Adanna Steinacker (born 2 March 1988) is a Nigerian medical doctor, influencer, and an advocate of women's empowerment. She has served as the senior special assistant to Bola Tinubu on Women's Health since 2025. Her purpose-driven brand "House of Adanna", a creative community platform that empowers women, produces engaging content around the topics of health, well-being, sustainability, motherhood, and equality, including Sustainable Development Goals SDG 5 and SDG 3. House of Adanna's online community counts over 1 million people combined. Adanna is married to her university sweetheart David Steinacker, a German business consultant, and they have three children together.
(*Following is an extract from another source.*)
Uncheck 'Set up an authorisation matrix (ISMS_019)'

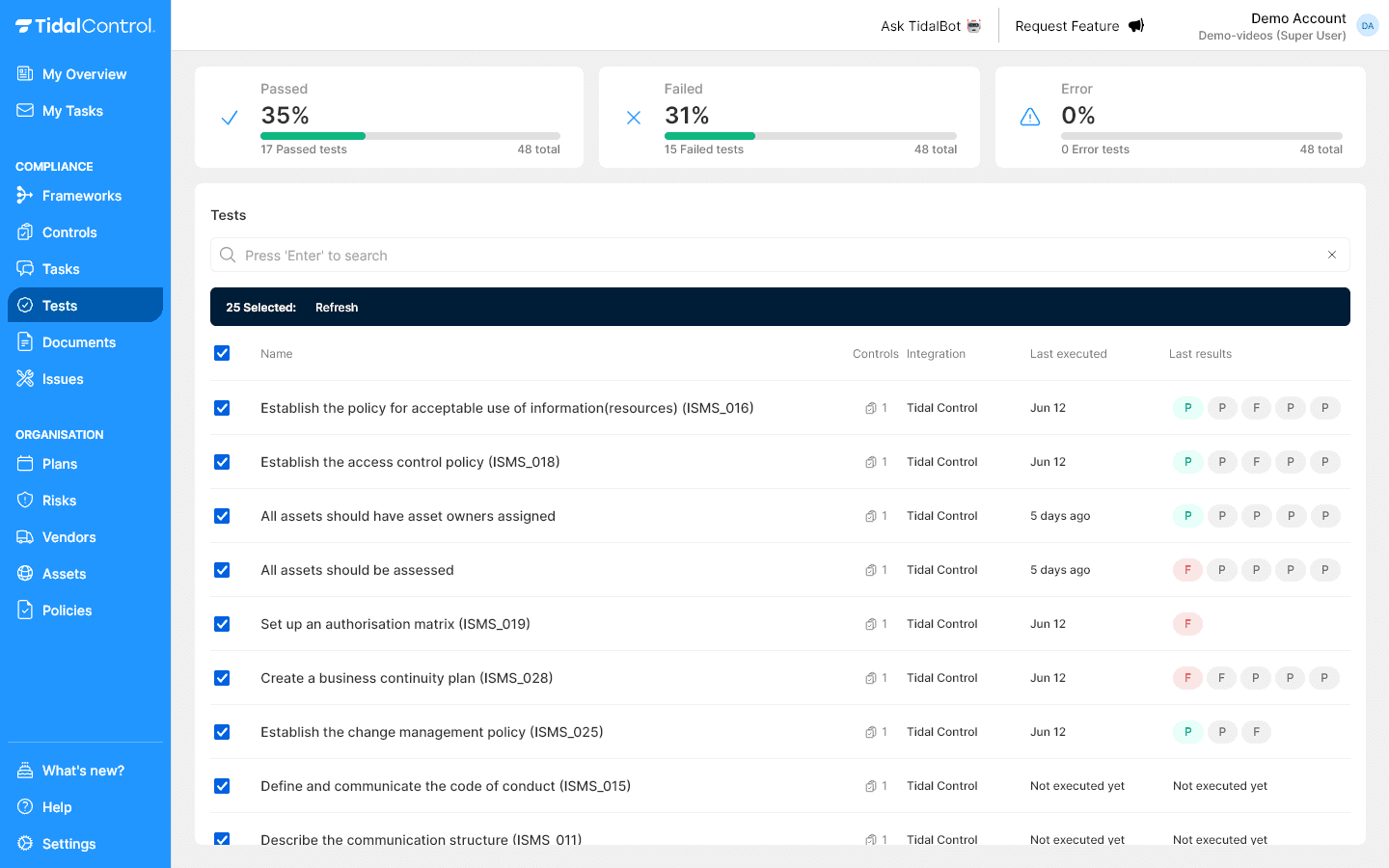coord(222,624)
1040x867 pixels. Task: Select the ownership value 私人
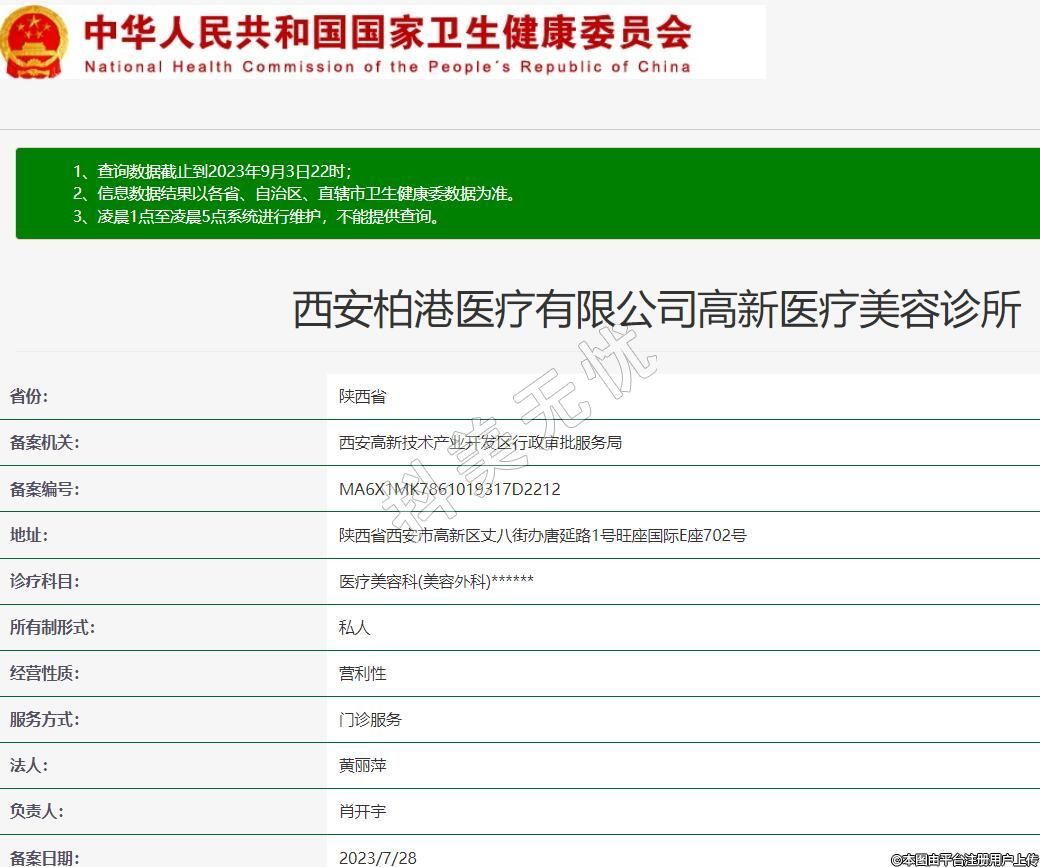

== Early life and education ==
Adanna Steinacker was born on 2 March 1988. A native of Imo State, she is among the five children of Ikedi Ohakim and Chioma Ohakim. She had her BSc in Biomedicine from the University of East Anglia in 2010 and medical degrees (MB, Bch, BAO, LRCP and SI) from The Royal College of Surgeons in Ireland (RCSI) in 2015.

While at the university, she met David Steinacker, a fellow student from Germany, who began working as a business consultant in the technology sector in 2012. A few years into their relationship, the couple celebrated three wedding ceremonies, a traditional Igbo Igbankwu in Nigeria in December 2013, a German court wedding in March 2014, and a church ceremony in Dublin, Ireland, in July 2014. Videos of their wedding went viral and have amassed over 2.8 million views. They have three children, two sons and a daughter.

== Work ==
In October 2017, Steinacker founded and became the CEO of Medics Abroad, an international organisation providing logistics for clinical placements in Africa to medics around the world. Medics Abroad offered on-site rotations in Kenya, Ghana, Rwanda and South Africa, with plans to expand across the entire continent. In 2020, Medics Abroad was affected by the pandemic, just a year after transitioning fully from clinical practice to entrepreneurship.

Steinacker is a Digital influencer. She first gained international notability when a 15-second Instagram video of herself and her husband, dancing to Afrobeats music in their kitchen, went viral in 2014. In 2018, Steinacker and her husband were featured in the BBC Newsbeat documentary YouTube Couples: How to stay in love. She is the Co-Founder and content creator of Adanna David Digital Ltd., a digital consultancy. Through this company, she manages her social media platforms, which boast over half a million followers, and provides consulting services to brands on influencer marketing. Her client list includes prominent names such as L’Oréal, Dubai Tourism, KLM, Disney, and eBay.

She has been featured as the keynote speaker at various international conferences, including the annual meeting of the World Economic Forum, United Nations Climate Change conference, and the Goalkeepers Initiative by the Bill & Melinda Gates Foundation, focusing on women's empowerment, particularly around health, sustainability, equality, and SDG 3.

== Advocacy ==
A black African woman, Steinacker identifies as a feminist.